Ensuite, la Cour précise la notion de « contestation ». Elle estime que l’État membre n’a pas démontré que les litiges portaient sur l’existence ou le montant même des créances, mais plutôt sur l’exécution des garanties. Or, une telle difficulté ne constitue pas une contestation au sens de la disposition permettant l’inscription en comptabilité B. En refusant de considérer les difficultés de recouvrement auprès du garant comme un motif valable pour différer la mise à disposition, la Cour sanctuarise les règles comptables des ressources propres et les rend imperméables aux aléas des mécanismes de garantie de droit privé.

II. La sanction du manquement aux principes fondamentaux du système financier de l’Union

A. Le rejet des justifications unilatérales de l’État membre fondées sur une crise du système de garantie

Face à l’argument de l’effondrement du système de garantie TIR, la Cour oppose le principe de coopération loyale, anciennement codifié à l’article 10 du traité CE. Elle juge que la décision de l’État membre de reprendre unilatéralement les droits dans la comptabilité B constituait une violation de cette obligation fondamentale. La Cour affirme en effet que les États membres « doivent soumettre à la Commission les problèmes rencontrés dans l’application du droit communautaire et […] ne sont pas autorisés à instituer des mesures de conservation nationales à l’encontre d’objections, de réserves ou de conditions que la Commission pourrait formuler ».

Ce faisant, la Cour réaffirme que la gestion des ressources propres n’est pas une prérogative nationale discrétionnaire mais une compétence exercée au nom de l’Union et sous son contrôle. Un État membre ne peut s’ériger en juge de l’opportunité d’appliquer ou non une règle de droit de l’Union, même face à des circonstances qu’il juge exceptionnelles. La seule voie possible était le dialogue avec la Commission. En agissant unilatéralement, et qui plus est en maintenant sa position malgré les objections de la Commission, l’État membre a commis un manquement qui dépasse la simple infraction technique pour toucher aux fondements de l’ordre juridique et financier de l’Union.

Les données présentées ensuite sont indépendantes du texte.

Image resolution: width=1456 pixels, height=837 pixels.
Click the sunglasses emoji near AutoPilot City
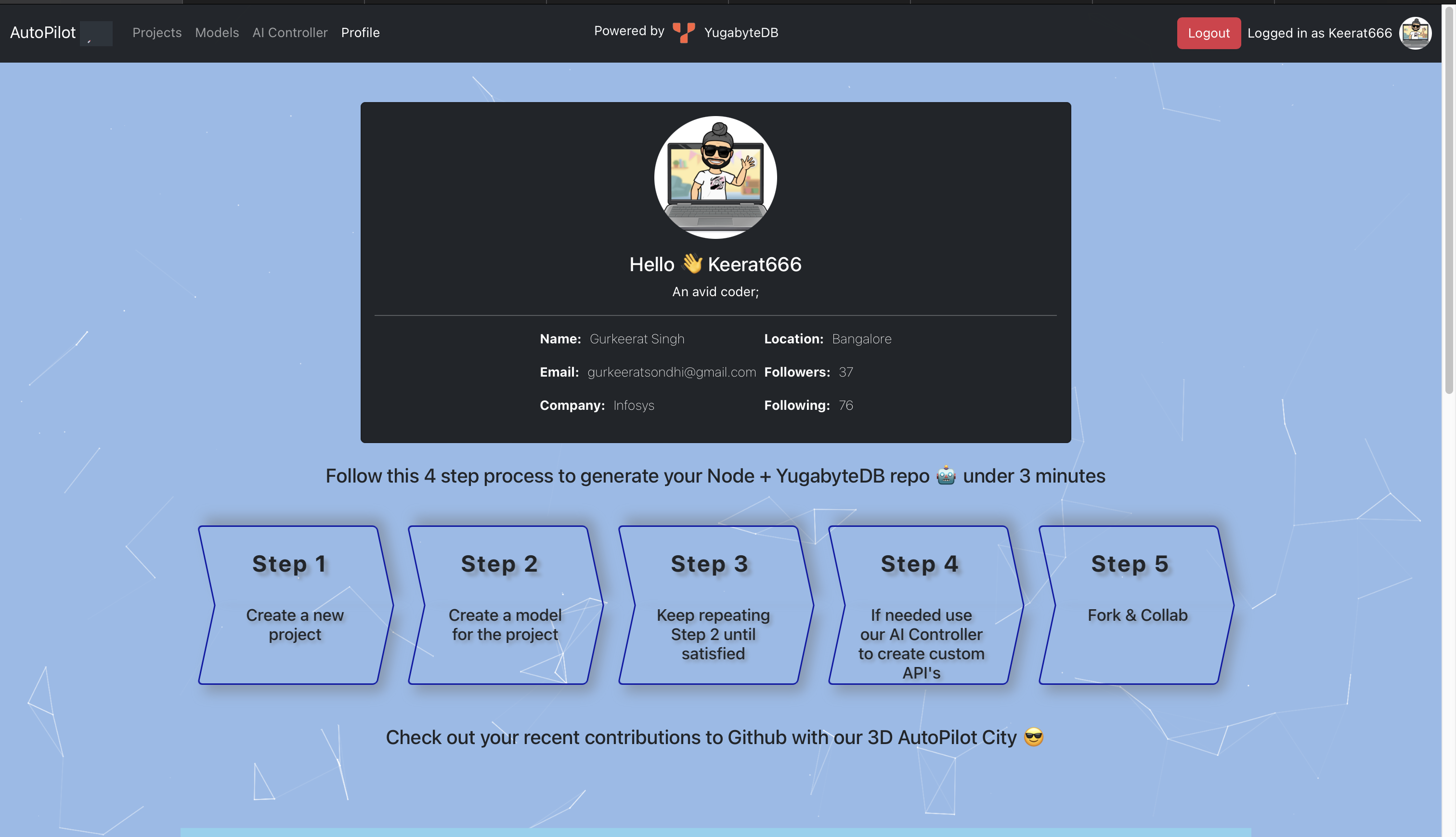(x=1033, y=737)
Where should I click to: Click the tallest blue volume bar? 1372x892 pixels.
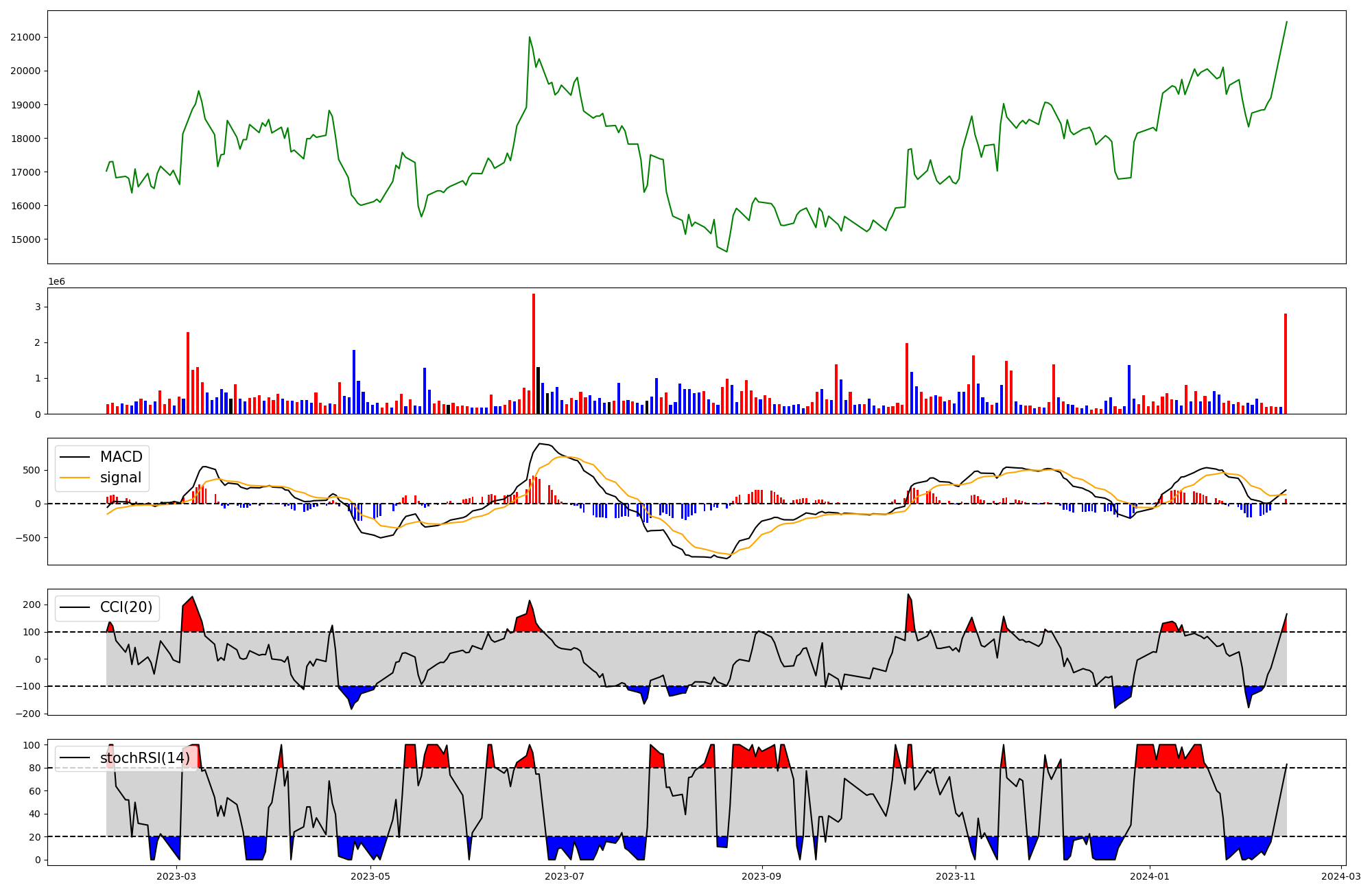click(x=354, y=382)
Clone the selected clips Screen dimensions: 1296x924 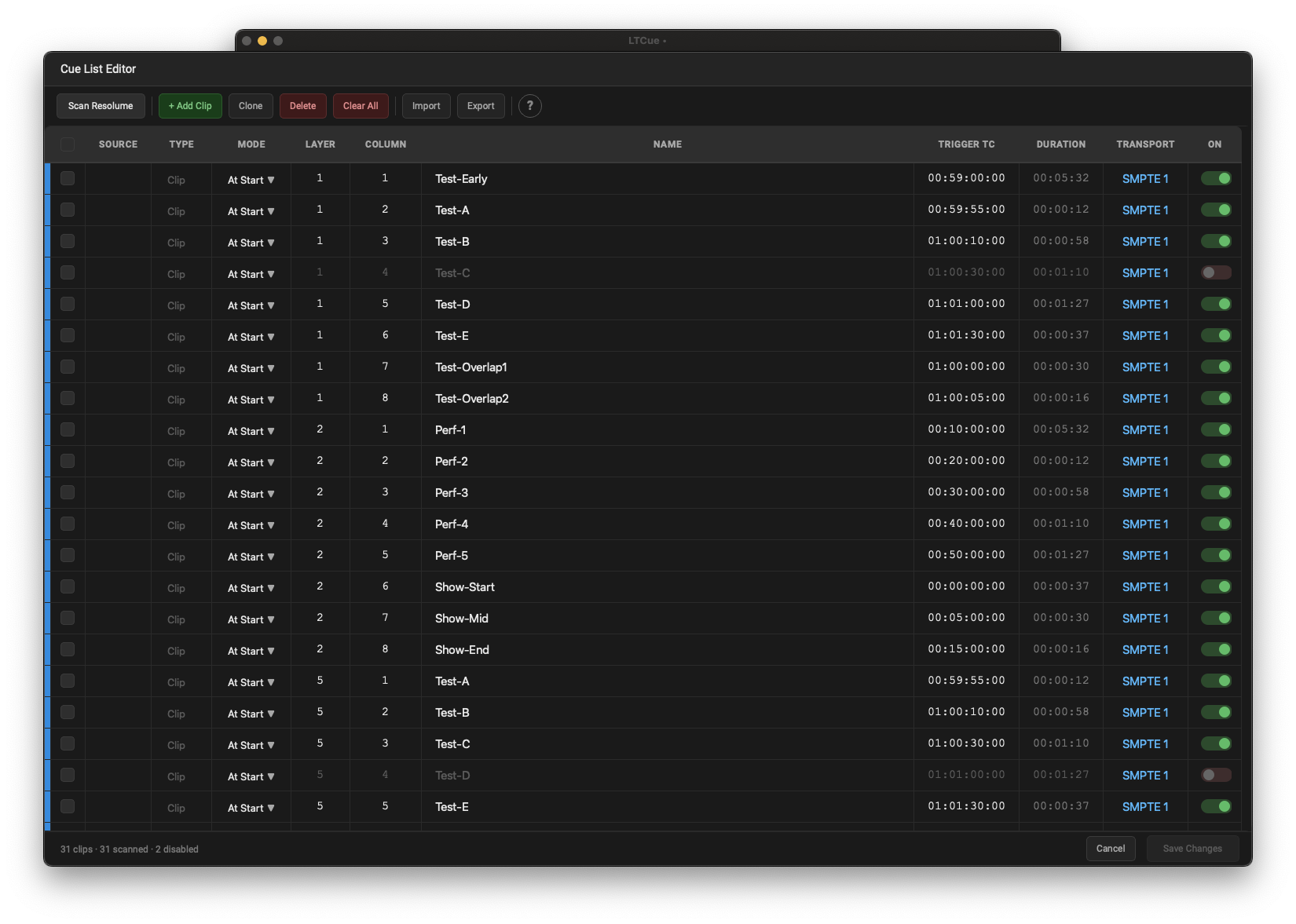tap(250, 106)
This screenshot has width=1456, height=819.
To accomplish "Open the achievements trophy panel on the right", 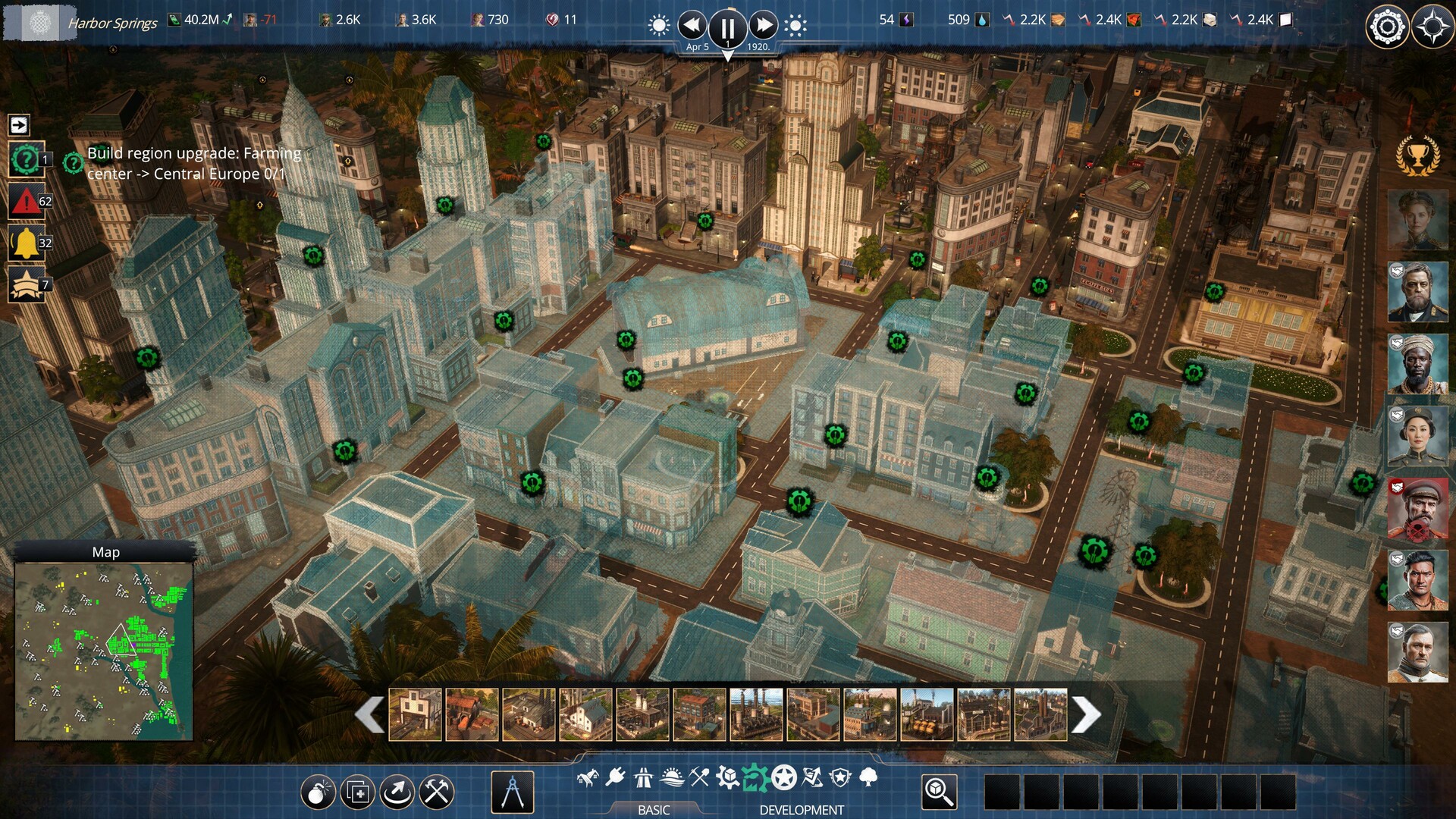I will point(1417,157).
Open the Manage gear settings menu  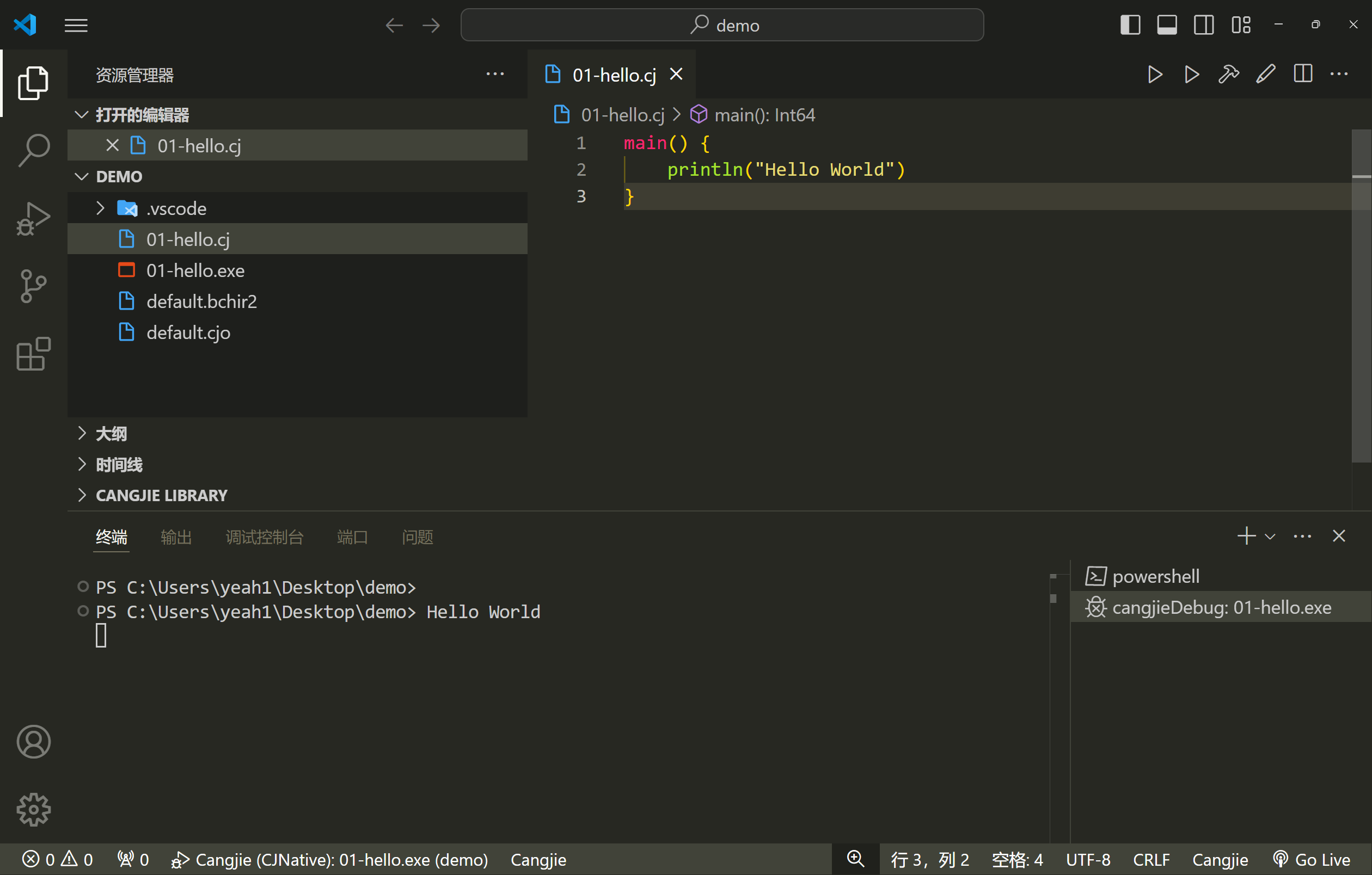tap(34, 809)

B. La conséquence automatique du retard : le paiement inconditionnel des intérêts moratoires

En conséquence logique des manquements constatés, la Cour conclut à l’obligation pour l’État membre de verser des intérêts de retard. Conformément à une jurisprudence établie, la Cour rappelle que l’article 11 du règlement n° 1150/2000 institue un mécanisme automatique. Le versement des intérêts est exigible « quelle que soit la raison du retard avec lequel ces ressources ont été portées au compte de la Commission ». Cette automaticité prive l’État membre de toute possibilité d’exonération fondée sur des circonstances particulières.

Cette solution consacre le caractère objectif du manquement financier. Le préjudice pour le budget de l’Union est constitué par le simple fait de ne pas avoir disposé des fonds à la date prévue, et ce préjudice doit être intégralement réparé par le versement d’intérêts. Cette règle a une portée dissuasive considérable, car elle rend toute temporisation financièrement coûteuse pour l’État membre défaillant. La décision renforce ainsi la discipline budgétaire au sein de l’Union en garantissant que les retards dans la perception de ses recettes traditionnelles ne restent pas sans conséquence.